Они произносили эти ласковые слова с простотой и искренностью, которые сохраняют одинокие люди, не привыкшие к притворству совместной жизни. Я уже чувствовал, что они любят меня и я люблю их и что большой промежуток времени между нашими встречами вдруг заполнился и их судьба готовится соединиться с моей неразрывными узами. Почему моя душа склонялась с такой жалостью к этим двум побежденным, стремилась так сильно к этому образу прелести и печали, так спешила излить свое богатство на их бедность? Так, значит, верно, что долгое и суровое испытание не иссушило в ней живых источников волнения и мечты, напротив, сделало их более глубокими и кипучими?
Этот февральский день, согретый дыханием ранней весны, был обвеян для меня благоуханием поэзии. Саурго, омывающее подножье скал, высеченных огнем; мертвый город в иссякшей реке; вершина Кораче, сверкающая как шлем на грозном челе; бурая почва, усеянная кремнями — пробудителями заснувших искр; виноградники и маслины, согбенные страшным усилием извлечь богатый плод из своих тощих стволов, — весь вид окружающей местности говорил о могуществе мыслей, вскормленных в тайне, трагической тайне истекших судеб, печальной энергии тиранической власти, высших страстях, о всех самых суровых и горьких добродетелях пустынной страны и одинокого человека.
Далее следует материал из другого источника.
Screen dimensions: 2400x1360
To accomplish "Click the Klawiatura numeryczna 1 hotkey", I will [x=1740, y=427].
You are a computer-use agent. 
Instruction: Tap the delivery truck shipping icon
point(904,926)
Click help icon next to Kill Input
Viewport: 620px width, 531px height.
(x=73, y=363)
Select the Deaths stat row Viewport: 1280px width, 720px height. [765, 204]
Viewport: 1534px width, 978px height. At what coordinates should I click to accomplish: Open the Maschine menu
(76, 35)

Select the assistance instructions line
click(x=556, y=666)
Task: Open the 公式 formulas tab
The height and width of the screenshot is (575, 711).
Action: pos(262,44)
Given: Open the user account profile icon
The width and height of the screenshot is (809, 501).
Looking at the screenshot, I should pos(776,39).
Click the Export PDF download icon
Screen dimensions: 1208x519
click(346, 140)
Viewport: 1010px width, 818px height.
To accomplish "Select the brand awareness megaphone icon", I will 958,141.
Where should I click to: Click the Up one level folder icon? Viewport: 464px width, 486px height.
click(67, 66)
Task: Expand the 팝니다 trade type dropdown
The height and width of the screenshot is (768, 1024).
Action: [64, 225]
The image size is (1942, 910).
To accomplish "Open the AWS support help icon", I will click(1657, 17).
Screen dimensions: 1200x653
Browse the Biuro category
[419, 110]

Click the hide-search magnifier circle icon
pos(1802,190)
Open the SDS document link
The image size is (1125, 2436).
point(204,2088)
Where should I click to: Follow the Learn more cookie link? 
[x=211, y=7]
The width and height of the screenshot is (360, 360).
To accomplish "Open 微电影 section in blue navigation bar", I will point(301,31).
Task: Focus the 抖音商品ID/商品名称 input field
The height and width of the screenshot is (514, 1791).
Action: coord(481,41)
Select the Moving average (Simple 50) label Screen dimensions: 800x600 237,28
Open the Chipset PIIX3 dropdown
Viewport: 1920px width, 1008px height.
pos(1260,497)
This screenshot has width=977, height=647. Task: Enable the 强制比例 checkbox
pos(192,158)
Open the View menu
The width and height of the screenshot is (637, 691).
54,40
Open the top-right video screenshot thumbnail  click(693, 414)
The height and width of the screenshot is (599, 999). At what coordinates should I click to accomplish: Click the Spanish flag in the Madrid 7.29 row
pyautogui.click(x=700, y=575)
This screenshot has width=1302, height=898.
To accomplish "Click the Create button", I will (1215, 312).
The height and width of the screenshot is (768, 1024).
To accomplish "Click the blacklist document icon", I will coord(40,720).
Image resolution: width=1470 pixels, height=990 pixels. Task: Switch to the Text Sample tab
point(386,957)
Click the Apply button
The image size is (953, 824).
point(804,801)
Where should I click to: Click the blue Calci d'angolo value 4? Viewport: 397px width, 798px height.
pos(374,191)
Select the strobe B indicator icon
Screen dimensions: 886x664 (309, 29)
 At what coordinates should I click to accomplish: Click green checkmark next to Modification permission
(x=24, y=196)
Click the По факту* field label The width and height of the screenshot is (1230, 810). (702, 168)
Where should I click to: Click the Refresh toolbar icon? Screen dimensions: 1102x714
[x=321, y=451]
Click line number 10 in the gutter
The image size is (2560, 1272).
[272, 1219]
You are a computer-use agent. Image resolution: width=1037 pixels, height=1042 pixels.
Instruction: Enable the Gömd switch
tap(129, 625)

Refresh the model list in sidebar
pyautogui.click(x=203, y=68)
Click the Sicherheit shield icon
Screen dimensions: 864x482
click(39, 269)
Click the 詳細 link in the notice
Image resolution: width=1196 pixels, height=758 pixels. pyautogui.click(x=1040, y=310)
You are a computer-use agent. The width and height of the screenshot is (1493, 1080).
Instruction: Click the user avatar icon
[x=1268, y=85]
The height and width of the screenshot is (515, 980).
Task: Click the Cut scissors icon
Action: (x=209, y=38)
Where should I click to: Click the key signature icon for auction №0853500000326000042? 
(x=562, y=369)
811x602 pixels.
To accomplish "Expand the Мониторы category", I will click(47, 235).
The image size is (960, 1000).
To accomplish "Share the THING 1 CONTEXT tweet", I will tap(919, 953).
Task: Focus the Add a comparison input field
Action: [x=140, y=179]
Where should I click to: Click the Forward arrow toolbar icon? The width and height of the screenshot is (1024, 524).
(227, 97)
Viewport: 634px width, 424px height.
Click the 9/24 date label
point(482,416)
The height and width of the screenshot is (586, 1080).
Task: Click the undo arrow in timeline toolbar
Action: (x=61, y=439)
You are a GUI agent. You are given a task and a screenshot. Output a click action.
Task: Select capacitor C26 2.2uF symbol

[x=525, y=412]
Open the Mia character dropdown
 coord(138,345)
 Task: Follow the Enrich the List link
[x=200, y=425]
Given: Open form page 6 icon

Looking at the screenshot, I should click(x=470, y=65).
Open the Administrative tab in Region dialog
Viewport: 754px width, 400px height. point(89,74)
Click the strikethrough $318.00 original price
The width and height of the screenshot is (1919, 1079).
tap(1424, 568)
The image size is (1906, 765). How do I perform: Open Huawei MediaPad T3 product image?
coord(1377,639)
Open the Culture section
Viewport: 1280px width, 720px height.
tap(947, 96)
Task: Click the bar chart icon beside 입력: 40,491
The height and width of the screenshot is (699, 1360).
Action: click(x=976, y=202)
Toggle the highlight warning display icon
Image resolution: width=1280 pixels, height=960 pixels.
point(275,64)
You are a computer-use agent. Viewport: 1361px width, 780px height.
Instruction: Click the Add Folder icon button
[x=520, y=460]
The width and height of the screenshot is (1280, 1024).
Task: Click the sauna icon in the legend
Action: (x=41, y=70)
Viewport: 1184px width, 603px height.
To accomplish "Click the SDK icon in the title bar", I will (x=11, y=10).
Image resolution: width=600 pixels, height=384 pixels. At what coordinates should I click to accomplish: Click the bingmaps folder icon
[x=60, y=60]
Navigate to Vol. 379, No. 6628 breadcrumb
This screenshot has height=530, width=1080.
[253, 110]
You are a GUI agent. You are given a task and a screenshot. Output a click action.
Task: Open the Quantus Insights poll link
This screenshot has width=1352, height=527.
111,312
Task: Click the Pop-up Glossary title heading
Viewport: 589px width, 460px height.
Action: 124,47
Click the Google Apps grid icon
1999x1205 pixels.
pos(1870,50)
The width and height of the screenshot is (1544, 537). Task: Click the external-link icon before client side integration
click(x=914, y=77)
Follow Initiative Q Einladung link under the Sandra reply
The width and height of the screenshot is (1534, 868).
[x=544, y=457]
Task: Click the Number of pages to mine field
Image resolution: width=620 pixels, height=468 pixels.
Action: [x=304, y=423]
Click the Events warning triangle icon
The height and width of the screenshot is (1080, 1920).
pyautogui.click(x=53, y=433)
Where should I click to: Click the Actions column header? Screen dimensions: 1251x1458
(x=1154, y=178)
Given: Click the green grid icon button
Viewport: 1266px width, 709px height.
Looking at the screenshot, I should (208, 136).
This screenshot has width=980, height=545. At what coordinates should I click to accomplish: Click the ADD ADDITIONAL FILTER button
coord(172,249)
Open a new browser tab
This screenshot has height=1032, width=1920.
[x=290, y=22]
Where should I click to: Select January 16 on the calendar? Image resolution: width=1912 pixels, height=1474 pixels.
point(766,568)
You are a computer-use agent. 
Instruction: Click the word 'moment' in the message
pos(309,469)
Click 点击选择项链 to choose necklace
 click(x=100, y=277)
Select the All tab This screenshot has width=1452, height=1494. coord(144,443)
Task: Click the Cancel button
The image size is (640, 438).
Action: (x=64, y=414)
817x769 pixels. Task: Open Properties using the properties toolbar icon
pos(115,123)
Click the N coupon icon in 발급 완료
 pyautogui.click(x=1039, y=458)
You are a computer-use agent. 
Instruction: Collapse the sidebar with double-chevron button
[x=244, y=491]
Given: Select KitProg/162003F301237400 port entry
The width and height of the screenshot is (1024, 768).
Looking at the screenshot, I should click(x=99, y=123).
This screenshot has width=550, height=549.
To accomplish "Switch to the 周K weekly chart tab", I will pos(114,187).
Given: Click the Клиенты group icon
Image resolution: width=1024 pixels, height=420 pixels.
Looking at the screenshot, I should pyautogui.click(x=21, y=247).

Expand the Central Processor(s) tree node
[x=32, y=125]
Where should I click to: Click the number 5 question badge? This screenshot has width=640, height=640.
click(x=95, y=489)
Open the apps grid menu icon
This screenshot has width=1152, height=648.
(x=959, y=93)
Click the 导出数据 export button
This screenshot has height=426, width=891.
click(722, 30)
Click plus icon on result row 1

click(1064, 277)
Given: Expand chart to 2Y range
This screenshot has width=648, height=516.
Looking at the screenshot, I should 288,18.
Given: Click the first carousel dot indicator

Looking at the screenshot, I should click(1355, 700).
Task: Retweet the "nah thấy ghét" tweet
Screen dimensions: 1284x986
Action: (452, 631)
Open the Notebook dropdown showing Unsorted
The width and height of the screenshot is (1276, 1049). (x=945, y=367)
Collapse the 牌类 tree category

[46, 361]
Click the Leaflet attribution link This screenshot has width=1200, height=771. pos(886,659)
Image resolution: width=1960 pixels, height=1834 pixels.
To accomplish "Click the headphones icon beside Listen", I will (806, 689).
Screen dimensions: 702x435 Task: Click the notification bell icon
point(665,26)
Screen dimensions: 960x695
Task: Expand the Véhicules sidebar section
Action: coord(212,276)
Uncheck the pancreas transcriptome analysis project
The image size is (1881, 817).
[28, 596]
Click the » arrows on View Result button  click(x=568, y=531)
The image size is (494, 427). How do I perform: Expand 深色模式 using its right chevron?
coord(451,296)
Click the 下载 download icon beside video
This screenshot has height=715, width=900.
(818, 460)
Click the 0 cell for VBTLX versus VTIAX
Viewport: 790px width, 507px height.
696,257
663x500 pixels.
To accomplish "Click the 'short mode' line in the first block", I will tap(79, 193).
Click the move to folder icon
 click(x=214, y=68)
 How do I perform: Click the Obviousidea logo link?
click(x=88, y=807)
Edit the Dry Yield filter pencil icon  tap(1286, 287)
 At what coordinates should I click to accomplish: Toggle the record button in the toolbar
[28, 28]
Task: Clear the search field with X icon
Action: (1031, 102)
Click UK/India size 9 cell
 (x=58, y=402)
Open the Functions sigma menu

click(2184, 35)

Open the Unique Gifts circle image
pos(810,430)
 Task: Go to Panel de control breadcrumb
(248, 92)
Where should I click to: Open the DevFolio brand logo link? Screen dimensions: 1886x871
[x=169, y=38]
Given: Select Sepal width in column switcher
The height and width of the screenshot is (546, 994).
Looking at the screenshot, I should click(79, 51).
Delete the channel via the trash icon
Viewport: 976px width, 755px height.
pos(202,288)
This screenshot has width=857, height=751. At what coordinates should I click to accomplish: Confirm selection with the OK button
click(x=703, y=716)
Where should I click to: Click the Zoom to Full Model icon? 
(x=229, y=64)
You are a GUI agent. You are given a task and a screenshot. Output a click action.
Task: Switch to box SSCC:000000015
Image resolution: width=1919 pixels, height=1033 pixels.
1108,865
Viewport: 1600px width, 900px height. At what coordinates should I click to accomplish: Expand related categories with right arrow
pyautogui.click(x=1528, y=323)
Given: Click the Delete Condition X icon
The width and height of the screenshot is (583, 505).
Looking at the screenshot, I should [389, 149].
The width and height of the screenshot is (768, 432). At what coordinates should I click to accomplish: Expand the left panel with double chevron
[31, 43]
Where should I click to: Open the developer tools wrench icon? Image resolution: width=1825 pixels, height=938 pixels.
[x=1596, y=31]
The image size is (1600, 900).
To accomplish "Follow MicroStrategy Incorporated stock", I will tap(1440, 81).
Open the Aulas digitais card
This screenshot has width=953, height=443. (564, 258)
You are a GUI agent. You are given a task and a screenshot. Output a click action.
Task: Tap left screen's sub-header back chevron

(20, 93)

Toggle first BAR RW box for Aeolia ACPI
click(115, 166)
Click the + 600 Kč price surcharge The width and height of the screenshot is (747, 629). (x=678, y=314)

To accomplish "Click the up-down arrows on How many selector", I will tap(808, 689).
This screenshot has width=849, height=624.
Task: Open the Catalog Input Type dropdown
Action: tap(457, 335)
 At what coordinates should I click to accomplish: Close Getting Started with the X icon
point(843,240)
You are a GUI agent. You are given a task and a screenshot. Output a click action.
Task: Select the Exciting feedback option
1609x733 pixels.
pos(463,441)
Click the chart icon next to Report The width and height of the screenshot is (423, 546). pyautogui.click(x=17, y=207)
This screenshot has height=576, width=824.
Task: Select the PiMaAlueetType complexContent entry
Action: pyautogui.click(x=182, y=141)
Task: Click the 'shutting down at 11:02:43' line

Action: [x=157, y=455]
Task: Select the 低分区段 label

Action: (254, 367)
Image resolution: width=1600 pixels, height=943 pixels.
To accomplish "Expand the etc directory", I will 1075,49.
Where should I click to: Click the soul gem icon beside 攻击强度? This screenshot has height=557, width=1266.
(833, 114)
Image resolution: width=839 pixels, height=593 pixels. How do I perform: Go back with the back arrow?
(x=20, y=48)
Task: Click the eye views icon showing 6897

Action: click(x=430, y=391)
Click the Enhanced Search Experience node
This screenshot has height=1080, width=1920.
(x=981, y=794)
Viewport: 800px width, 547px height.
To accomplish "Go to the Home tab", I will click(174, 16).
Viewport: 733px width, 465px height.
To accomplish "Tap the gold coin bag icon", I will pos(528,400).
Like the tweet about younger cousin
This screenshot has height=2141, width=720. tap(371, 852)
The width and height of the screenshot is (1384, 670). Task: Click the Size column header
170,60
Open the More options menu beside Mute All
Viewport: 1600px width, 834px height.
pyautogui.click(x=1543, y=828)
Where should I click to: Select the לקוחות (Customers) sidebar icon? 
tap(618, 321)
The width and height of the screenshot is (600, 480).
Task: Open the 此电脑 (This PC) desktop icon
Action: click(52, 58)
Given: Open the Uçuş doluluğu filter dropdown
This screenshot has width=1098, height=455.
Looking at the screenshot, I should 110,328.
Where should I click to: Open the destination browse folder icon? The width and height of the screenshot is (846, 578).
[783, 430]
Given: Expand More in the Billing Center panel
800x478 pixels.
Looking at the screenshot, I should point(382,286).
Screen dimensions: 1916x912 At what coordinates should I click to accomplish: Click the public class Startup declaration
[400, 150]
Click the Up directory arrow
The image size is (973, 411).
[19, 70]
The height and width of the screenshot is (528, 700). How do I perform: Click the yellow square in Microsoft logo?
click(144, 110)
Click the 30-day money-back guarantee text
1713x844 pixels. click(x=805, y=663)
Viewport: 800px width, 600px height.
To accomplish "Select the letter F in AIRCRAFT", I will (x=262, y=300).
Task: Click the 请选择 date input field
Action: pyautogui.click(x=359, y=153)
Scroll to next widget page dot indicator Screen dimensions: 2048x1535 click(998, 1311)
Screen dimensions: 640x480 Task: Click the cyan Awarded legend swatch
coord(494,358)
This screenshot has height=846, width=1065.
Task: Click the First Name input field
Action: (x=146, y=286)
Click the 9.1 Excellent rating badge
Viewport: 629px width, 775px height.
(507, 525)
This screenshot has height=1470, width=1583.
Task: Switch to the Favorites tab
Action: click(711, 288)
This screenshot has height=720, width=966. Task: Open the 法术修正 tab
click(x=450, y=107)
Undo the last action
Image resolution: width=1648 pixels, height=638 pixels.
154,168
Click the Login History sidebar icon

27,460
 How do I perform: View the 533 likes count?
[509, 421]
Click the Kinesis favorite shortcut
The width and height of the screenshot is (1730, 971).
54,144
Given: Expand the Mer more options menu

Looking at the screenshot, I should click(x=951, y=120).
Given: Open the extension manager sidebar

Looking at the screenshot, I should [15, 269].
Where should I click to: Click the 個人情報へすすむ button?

И тем не менее среди этих суровых камней веяло нежное весеннее дуновение; серебристый цвет миндалевых деревьев увенчивал вершины, как пена венчает волны; скалистые склоны под косыми лучами принимали нежные отливы раскинутых бархатов; гребни скал переливались золотом, нежно зеленеющим на избе. Весенняя теплота и очарование вечера смягчали суровый дух местности, умеряли и сглаживали нежным налетом резкость ее очертаний, разливали мягкое очарование на эту впадину, выкованную огненными силами древнего вулкана, а затем последовательно и беспрерывно разъедаемого алчностью или обогащаемого щедростью древней реки.